◆ DIRECTIONS
Nothing in the records should change; write them all out exactly.

··· DATA FOR REVIEW

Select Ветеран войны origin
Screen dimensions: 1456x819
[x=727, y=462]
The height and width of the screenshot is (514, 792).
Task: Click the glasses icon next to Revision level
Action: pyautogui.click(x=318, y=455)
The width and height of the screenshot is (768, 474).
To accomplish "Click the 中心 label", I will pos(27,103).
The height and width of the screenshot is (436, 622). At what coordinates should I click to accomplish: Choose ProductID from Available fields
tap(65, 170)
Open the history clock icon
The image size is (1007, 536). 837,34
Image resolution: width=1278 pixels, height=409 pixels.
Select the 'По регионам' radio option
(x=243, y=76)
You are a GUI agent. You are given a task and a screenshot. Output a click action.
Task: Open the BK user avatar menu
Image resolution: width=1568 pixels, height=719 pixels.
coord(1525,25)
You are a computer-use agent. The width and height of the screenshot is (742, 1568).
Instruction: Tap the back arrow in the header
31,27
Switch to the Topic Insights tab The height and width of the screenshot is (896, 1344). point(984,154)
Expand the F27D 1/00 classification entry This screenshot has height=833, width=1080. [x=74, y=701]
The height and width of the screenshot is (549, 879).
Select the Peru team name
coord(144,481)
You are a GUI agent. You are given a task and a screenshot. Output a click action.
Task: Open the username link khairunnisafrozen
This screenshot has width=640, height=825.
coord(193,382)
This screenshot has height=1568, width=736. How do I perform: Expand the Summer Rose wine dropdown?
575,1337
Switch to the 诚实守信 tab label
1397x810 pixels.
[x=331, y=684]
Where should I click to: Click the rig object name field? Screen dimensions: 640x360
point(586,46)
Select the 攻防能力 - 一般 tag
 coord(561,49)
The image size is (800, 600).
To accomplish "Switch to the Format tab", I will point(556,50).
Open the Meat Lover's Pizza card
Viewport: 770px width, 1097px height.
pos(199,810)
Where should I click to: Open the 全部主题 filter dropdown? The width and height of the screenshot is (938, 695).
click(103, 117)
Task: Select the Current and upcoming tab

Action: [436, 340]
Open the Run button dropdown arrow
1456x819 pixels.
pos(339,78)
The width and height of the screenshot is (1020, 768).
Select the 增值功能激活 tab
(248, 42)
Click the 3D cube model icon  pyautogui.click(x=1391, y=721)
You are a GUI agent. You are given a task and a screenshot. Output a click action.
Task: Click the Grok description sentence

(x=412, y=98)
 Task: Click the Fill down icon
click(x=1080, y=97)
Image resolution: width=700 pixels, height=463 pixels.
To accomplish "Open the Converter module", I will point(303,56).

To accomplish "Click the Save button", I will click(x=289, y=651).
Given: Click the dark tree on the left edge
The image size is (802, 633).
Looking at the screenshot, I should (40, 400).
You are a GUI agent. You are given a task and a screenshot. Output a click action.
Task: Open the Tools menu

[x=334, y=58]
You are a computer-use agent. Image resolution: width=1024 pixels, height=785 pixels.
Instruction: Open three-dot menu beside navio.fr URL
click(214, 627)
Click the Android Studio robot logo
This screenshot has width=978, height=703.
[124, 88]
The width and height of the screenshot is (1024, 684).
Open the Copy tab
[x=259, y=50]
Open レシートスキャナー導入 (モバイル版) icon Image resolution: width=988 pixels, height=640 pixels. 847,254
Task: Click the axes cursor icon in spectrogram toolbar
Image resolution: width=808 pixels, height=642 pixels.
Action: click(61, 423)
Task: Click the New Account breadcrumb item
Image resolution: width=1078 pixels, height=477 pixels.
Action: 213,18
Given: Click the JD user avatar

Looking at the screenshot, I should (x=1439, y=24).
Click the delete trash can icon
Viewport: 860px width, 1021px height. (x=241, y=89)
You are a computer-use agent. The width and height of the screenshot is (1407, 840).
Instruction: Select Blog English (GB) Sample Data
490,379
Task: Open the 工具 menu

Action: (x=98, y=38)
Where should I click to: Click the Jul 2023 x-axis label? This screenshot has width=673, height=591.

······

◆ RESULT
Select Ветеран войны origin
Screen dimensions: 1456x819
[x=727, y=462]
The height and width of the screenshot is (514, 792).
Task: Click the glasses icon next to Revision level
Action: pyautogui.click(x=318, y=455)
The width and height of the screenshot is (768, 474).
To accomplish "Click the 中心 label", I will pos(27,103).
The height and width of the screenshot is (436, 622). At what coordinates should I click to accomplish: Choose ProductID from Available fields
tap(65, 170)
Open the history clock icon
The image size is (1007, 536). 837,34
Image resolution: width=1278 pixels, height=409 pixels.
Select the 'По регионам' radio option
(x=243, y=76)
You are a GUI agent. You are given a task and a screenshot. Output a click action.
Task: Open the BK user avatar menu
Image resolution: width=1568 pixels, height=719 pixels.
coord(1525,25)
You are a computer-use agent. The width and height of the screenshot is (742, 1568).
Instruction: Tap the back arrow in the header
31,27
Switch to the Topic Insights tab The height and width of the screenshot is (896, 1344). point(984,154)
Expand the F27D 1/00 classification entry This screenshot has height=833, width=1080. [x=74, y=701]
The height and width of the screenshot is (549, 879).
Select the Peru team name
coord(144,481)
You are a GUI agent. You are given a task and a screenshot. Output a click action.
Task: Open the username link khairunnisafrozen
This screenshot has width=640, height=825.
coord(193,382)
This screenshot has height=1568, width=736. How do I perform: Expand the Summer Rose wine dropdown?
575,1337
Switch to the 诚实守信 tab label
1397x810 pixels.
[x=331, y=684]
Where should I click to: Click the rig object name field? Screen dimensions: 640x360
point(586,46)
Select the 攻防能力 - 一般 tag
 coord(561,49)
The image size is (800, 600).
To accomplish "Switch to the Format tab", I will point(556,50).
Open the Meat Lover's Pizza card
Viewport: 770px width, 1097px height.
pos(199,810)
Where should I click to: Open the 全部主题 filter dropdown? The width and height of the screenshot is (938, 695).
click(103, 117)
Task: Select the Current and upcoming tab

Action: [436, 340]
Open the Run button dropdown arrow
1456x819 pixels.
pos(339,78)
The width and height of the screenshot is (1020, 768).
Select the 增值功能激活 tab
(248, 42)
Click the 3D cube model icon  pyautogui.click(x=1391, y=721)
You are a GUI agent. You are given a task and a screenshot. Output a click action.
Task: Click the Grok description sentence

(x=412, y=98)
 Task: Click the Fill down icon
click(x=1080, y=97)
Image resolution: width=700 pixels, height=463 pixels.
To accomplish "Open the Converter module", I will point(303,56).

To accomplish "Click the Save button", I will click(x=289, y=651).
Given: Click the dark tree on the left edge
The image size is (802, 633).
Looking at the screenshot, I should (40, 400).
You are a GUI agent. You are given a task and a screenshot. Output a click action.
Task: Open the Tools menu

[x=334, y=58]
You are a computer-use agent. Image resolution: width=1024 pixels, height=785 pixels.
Instruction: Open three-dot menu beside navio.fr URL
click(214, 627)
Click the Android Studio robot logo
This screenshot has width=978, height=703.
[124, 88]
The width and height of the screenshot is (1024, 684).
Open the Copy tab
[x=259, y=50]
Open レシートスキャナー導入 (モバイル版) icon Image resolution: width=988 pixels, height=640 pixels. 847,254
Task: Click the axes cursor icon in spectrogram toolbar
Image resolution: width=808 pixels, height=642 pixels.
Action: click(61, 423)
Task: Click the New Account breadcrumb item
Image resolution: width=1078 pixels, height=477 pixels.
Action: 213,18
Given: Click the JD user avatar

Looking at the screenshot, I should (x=1439, y=24).
Click the delete trash can icon
Viewport: 860px width, 1021px height. (x=241, y=89)
You are a computer-use agent. The width and height of the screenshot is (1407, 840).
Instruction: Select Blog English (GB) Sample Data
490,379
Task: Open the 工具 menu

Action: (x=98, y=38)
Where should I click to: Click the Jul 2023 x-axis label? This screenshot has width=673, height=591.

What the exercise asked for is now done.